Rabu, 05 Juni 2024 0 Komentar

Memoar Kuliah (1): Jalan Terjal Menuntut Hak Pendidikan

Ibu sebetulnya tidak ingin aku kuliah. Ibu lebih senang jika aku mondok saja atau mengajar atau bekerja sambil menabung pundi-pundi rupiah. Entah mengapa Ibu tidak menginginkan aku kuliah. Ibu tidak memberi alasan jelas dan masuk akal.

Tetapi, lambat laun, aku paham mengapa Ibu, lebih tepatnya, tidak mengizinkan aku kuliah: semasa sekolah menengah aku sering telat bayar tagihan (selain sering telat masuk sekolah) bahkan hampir tidak bisa ikut ujian nasional lantaran tak bisa bayar cicilan dan, oleh Ibu guru, aku dan kawan-kawan senasib, dimarahi dan dipermalukan di depan kelas, hanya karena telat bayar tagihan sekolah. Begitu teganya guru semacam itu. Dimana letak keadilan dan kebijaksaan dalam hati guru semacam itu?

Aku bersyukur pada waktu itu masih ada guru yang punya hati manusiawi dan memberi kelonggaran waktu untuk kami bisa ikut ujian nasional dan kami, para siswa-siswi miskin itu, terpaksa diluluskan.
***
Delapan bulan setelah dinyatakan lulus SMA, sekitar Mei 2016, aku sempat bilang kepada Ibu kalau aku ingin melanjutkan pendidikan ke perguruan tinggi namun tidak diizinkan, akhirnya aku minta izin kepada Ibu bahwa aku ingin pindah pondok saja; tetapi rupanya Ibu masih tetap bersikukuh tidak mengizinkan aku pindah, apalagi kuliah.

Aku kesal kepada Ibu. Marah. Mengutuk diri. Aku bertanya-tanya pada diri sendiri mengapa anak muda lain bisa melanjutkan pendidikan hingga ke perguruan tinggi, sementara aku tidak bisa dan tidak diizinkan? Rerumputan dan bebatuan di sekitar tempat aku berdiam diri merenung tidak menjawab, tanaman padi hanya bergoyang-goyang kesana kemari mengikuti hembusan angin sore hari.

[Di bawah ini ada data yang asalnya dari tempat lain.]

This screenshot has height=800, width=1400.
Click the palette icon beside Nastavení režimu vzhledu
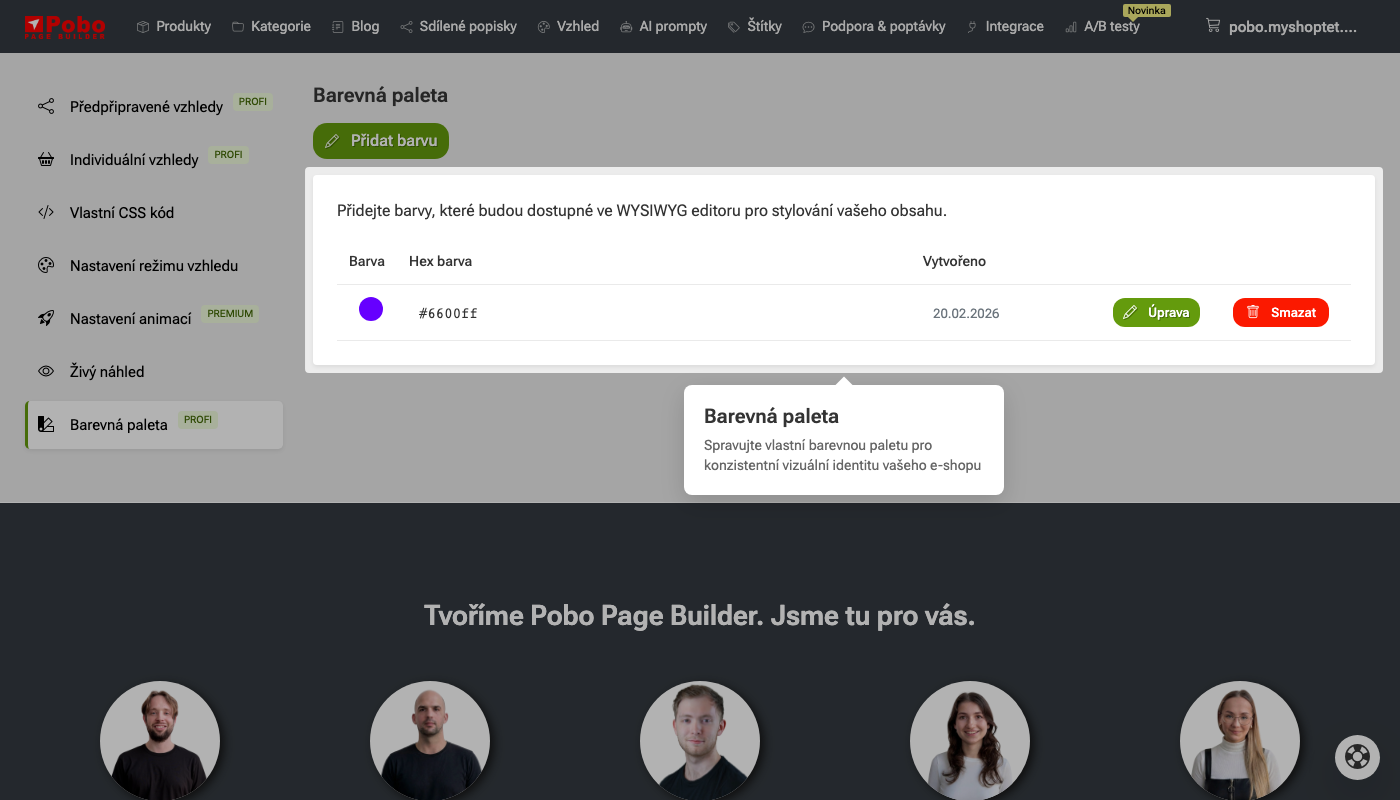coord(46,265)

Aku segera sadar dan paham bahwa ada keterbatasan dalam kehidupan yang aku jalani. Itulah kenapa sewaktu sekolah aku sering telat bayar tagihan, menjanjikan akan bayar setelah punya rezeki, dan tak jarang aku meminta tenggat waktu kepada Bapak Ibu guru untuk bisa melunasi cicilan tagihan hingga bulan depan.

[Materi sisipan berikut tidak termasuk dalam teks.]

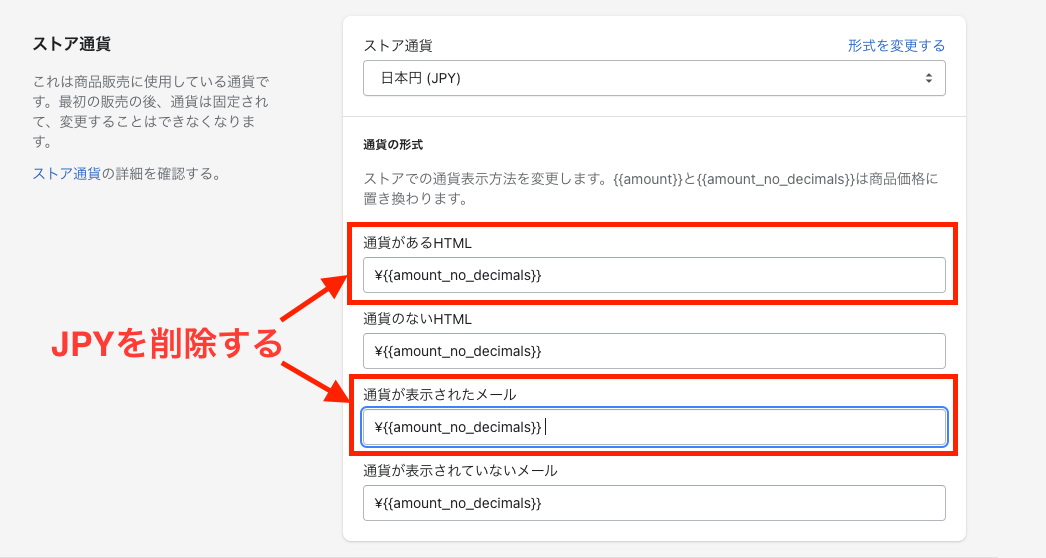Focus the 通貨が表示されていないメール input field
The image size is (1046, 558).
point(654,503)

Tetapi keterbatasan tidak berarti bahwa aku tidak punya hak melanjutkan pendidikan bukan? Begitu aku coba berpikir positif menatap masa depan di suatu sore pada saat masih di pondok.

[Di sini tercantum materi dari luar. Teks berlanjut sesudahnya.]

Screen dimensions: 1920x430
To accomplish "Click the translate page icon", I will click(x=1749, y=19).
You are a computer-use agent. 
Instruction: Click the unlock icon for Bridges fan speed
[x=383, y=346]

Selepas sekolah itu aku coba bernegosiasi kembali pada saat Ibu dan Bapak menjenguk aku di pesantren, dan aku bilang bahwa aku tidak bisa terus menerus menghafal Alquran di sini. Pesantren awal tempat aku belajar. Aku bilang sekali lagi kepada Ibu bahwa aku ingin pindah pesantren lain, aku butuh sistem sosial pendukung agar aku bisa berkonsentrasi pada saat menghafal Alquran. Moga-moga ibu mengerti maksud baik aku kali ini.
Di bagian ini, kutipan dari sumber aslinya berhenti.